■ Directions for this task:
Once you have read the records below, report how many lines contain the word "arrow", and give nothing besides that number.

◆ ◆ ◆

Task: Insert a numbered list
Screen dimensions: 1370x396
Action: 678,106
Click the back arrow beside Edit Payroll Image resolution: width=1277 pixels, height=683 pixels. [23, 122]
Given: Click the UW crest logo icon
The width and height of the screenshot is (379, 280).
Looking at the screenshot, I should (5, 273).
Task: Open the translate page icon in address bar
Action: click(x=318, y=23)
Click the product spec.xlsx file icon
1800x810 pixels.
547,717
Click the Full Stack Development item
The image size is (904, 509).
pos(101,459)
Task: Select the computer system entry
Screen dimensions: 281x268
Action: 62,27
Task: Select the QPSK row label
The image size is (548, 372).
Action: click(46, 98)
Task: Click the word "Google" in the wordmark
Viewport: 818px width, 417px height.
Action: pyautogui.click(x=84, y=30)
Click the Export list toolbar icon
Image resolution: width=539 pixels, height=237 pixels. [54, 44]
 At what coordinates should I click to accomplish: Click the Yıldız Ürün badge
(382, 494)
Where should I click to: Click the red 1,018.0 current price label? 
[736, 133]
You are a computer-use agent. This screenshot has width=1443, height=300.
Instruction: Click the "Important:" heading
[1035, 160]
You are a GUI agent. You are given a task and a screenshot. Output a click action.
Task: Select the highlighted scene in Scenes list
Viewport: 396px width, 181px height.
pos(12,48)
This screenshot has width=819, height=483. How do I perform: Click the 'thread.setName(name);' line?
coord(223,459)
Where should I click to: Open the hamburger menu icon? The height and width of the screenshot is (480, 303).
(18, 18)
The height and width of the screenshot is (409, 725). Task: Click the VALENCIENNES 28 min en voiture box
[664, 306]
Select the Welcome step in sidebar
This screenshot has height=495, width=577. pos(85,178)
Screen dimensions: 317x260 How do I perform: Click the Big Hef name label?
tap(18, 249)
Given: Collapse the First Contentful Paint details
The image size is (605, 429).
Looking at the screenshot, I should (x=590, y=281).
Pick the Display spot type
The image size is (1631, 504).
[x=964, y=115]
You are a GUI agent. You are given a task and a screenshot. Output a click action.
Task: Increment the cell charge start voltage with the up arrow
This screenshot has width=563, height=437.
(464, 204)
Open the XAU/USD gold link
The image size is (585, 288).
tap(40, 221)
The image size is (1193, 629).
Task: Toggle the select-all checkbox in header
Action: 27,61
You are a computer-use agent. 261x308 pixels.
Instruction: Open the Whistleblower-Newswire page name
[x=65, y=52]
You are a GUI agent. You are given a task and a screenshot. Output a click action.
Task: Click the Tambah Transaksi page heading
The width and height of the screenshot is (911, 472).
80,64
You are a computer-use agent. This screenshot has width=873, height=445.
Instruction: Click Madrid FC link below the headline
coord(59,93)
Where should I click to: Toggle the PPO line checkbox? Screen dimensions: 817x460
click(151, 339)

◆ ◆ ◆

■ Exercise response:
2